§ **LIST OF TASKS**
1 > In the forum thread on hunting guns, what kind of scope does ncraft150 have on the Remington 870 Express Magnum?
2 > From the forum thread on hunting guns, return the passage from "## ski (May" up to and including "job quite well.", copied word for word.

§ **READING TEXT**
###
# What Gun are You Using?



## PoleSnatcher (Apr 6, 2004)

Mossberg New Haven 600AT 12ga.
Winchester Super *X* Hollow Point Rifled Slugs 1oz 2 3/4"


----------



## Bassmastr (Jun 8, 2004)

I use a Rem. 1100 semi-auto 20 guage with Rem. slugs.


----------



## fishcrazy (Apr 6, 2004)

CVA inline 50 cal 100 grain
Fishcrazzy


----------



## Richs63Corvair (Apr 6, 2004)

Mossberg 88 Maverick 1oz 3inch break my shoulder slugs.........LOL...........Rich


----------



## worminator (Aug 20, 2004)

Ole faithful. Rem. 870 with a 26 inch smooth barrel. Throws slugs like a rifle. This gun must be 20 - 30 years old. It's a slug machine. Shoots any kind of slug you put in it too.


----------



## fishingful (Apr 5, 2004)

I use a Rem. 1100 semi-auto 12 ga. make sure to plug them  at least 2 or 3 times a year i hear......... bam bam bam bam bam ............  jim


----------



## ncraft150 (Apr 5, 2004)

12 gauge Remington 870 Express Magnum with a fully rifled barrel and a red dot scope. It will hold the 3" shells, but they are not needed. I use Federal 2 3/4" rifled slugs


----------



## DaleM (Apr 5, 2004)

First Day I'll use my remington 11-87 with sabot slugs. After that it's all up to my in-line 50 cal. 3x9 scope with 240 grain sabot slugs. I love that in-line.


----------



## fishingful (Apr 5, 2004)

i wanted to use my 50 cal in line but i know the scope is off and i wont have time to shoot it before the season  ..............jim


----------



## ski (May 13, 2004)

Ohio-T/C .50 Cal 240gr 3-9 scope w/see through rings. drives tacks at 100yds.

In Pennsylvania the first two days i will be using my New remington 700 7mm mag with 140gr, leopold vari-X I 3-9.


----------



## Seaturd (Apr 14, 2004)

My old faithful Winchester 1200 12 gage pump with Remington 2-3/4's. It's rare to get a shot over 50 yds where I hunt so it does the job quite well.


----------



## worminator (Aug 20, 2004)
###
§ **INFORMATION SUPPLIED**
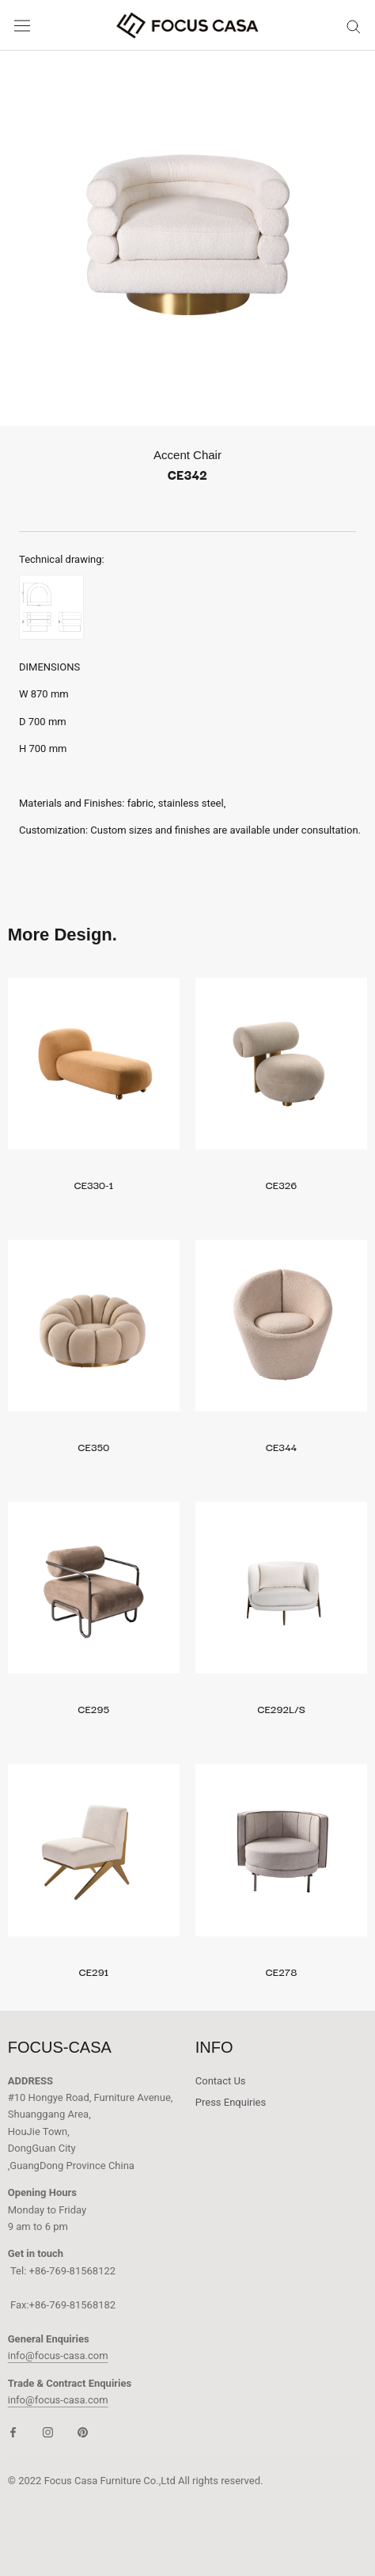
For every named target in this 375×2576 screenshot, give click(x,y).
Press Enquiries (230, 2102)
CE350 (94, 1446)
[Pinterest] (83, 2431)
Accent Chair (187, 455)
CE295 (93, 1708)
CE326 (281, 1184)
###
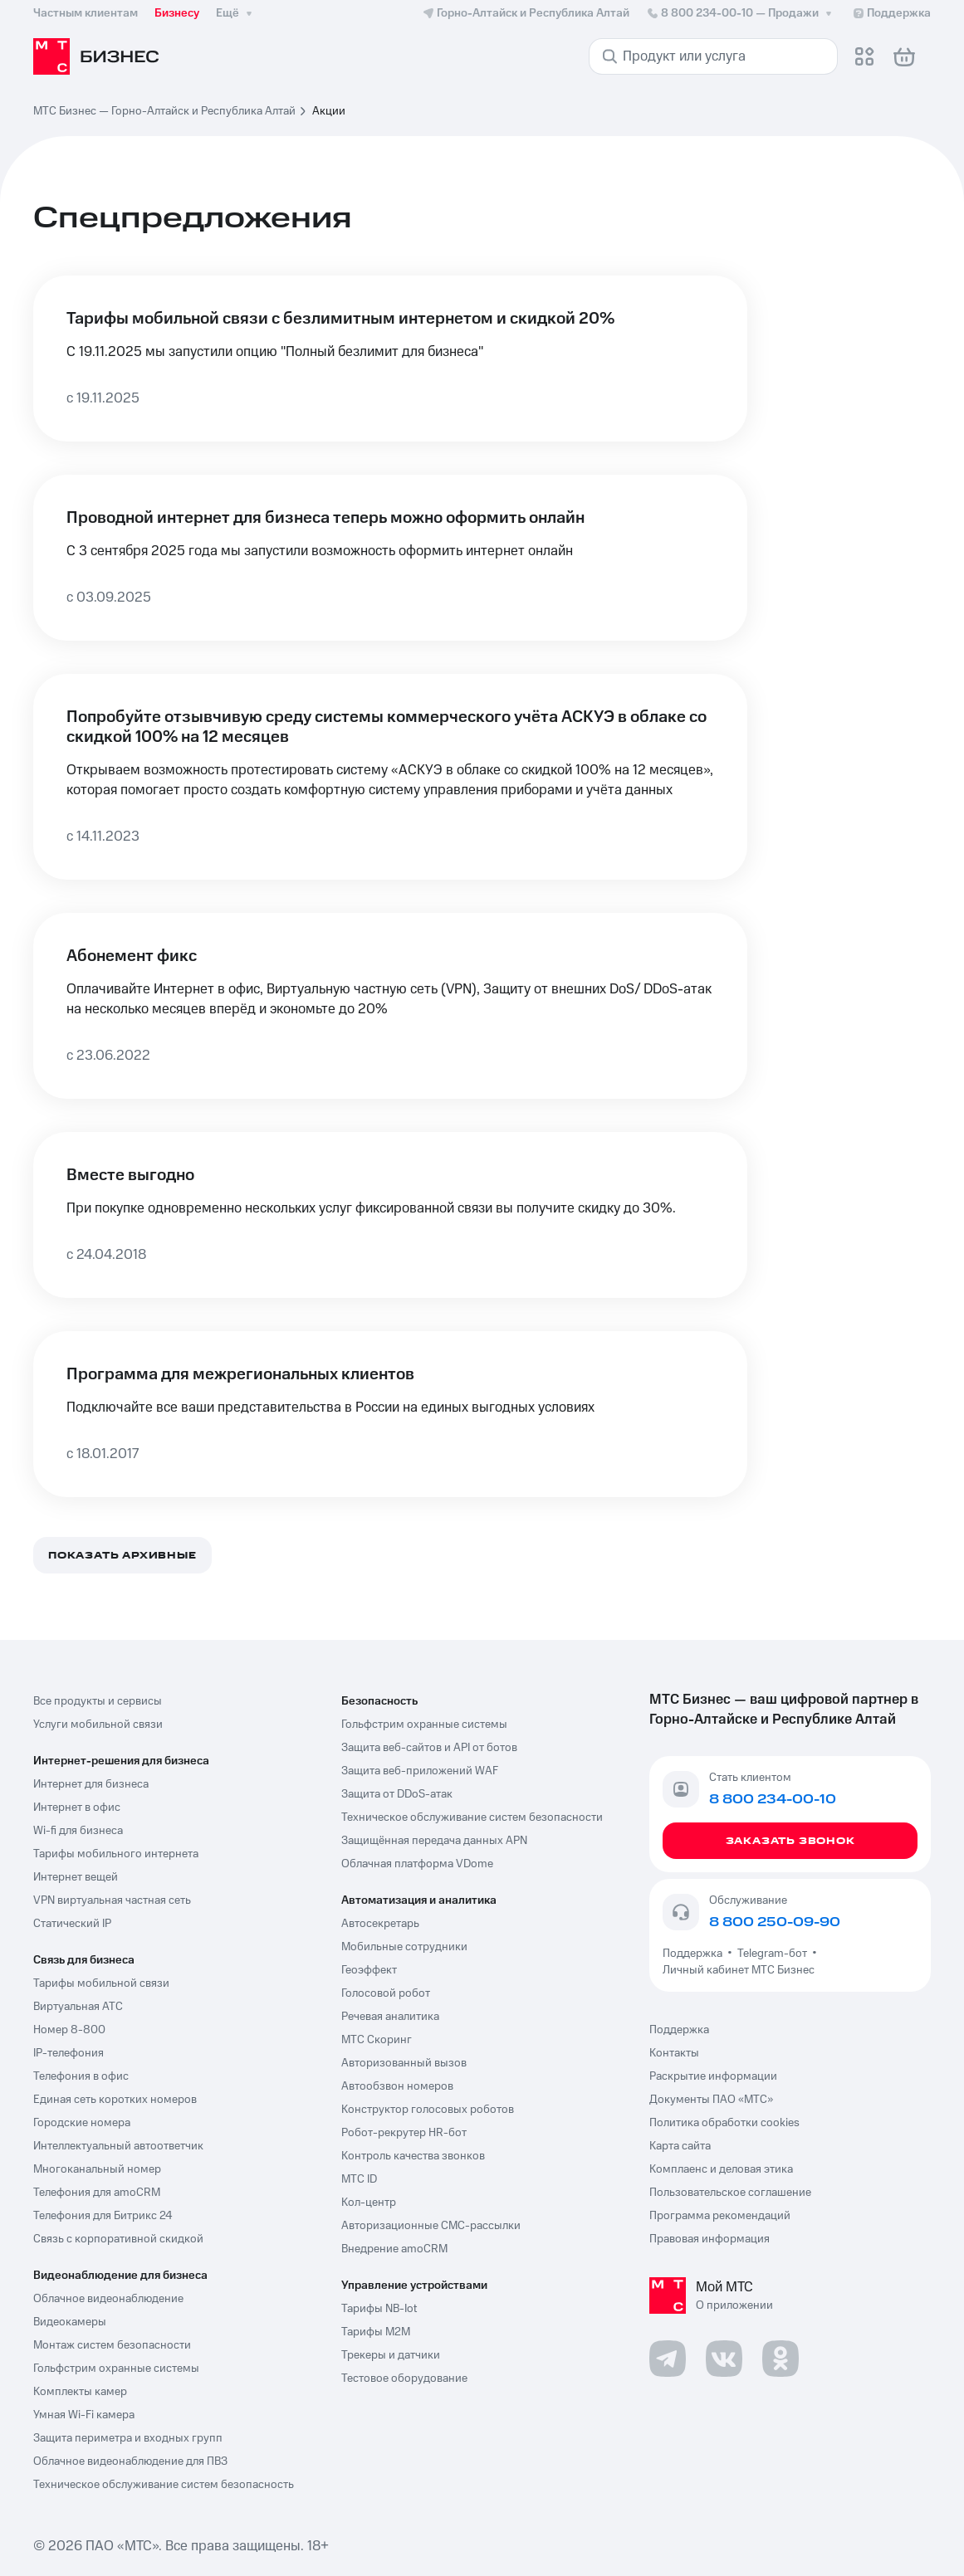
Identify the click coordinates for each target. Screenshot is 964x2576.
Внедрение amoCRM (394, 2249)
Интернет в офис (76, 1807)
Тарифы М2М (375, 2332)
###
§ **SOLUTIONS IN ORDER**
1 > A red dot scope.

2 >
## ski (May 13, 2004)

Ohio-T/C .50 Cal 240gr 3-9 scope w/see through rings. drives tacks at 100yds.

In Pennsylvania the first two days i will be using my New remington 700 7mm mag with 140gr, leopold vari-X I 3-9.


----------



## Seaturd (Apr 14, 2004)

My old faithful Winchester 1200 12 gage pump with Remington 2-3/4's. It's rare to get a shot over 50 yds where I hunt so it does the job quite well.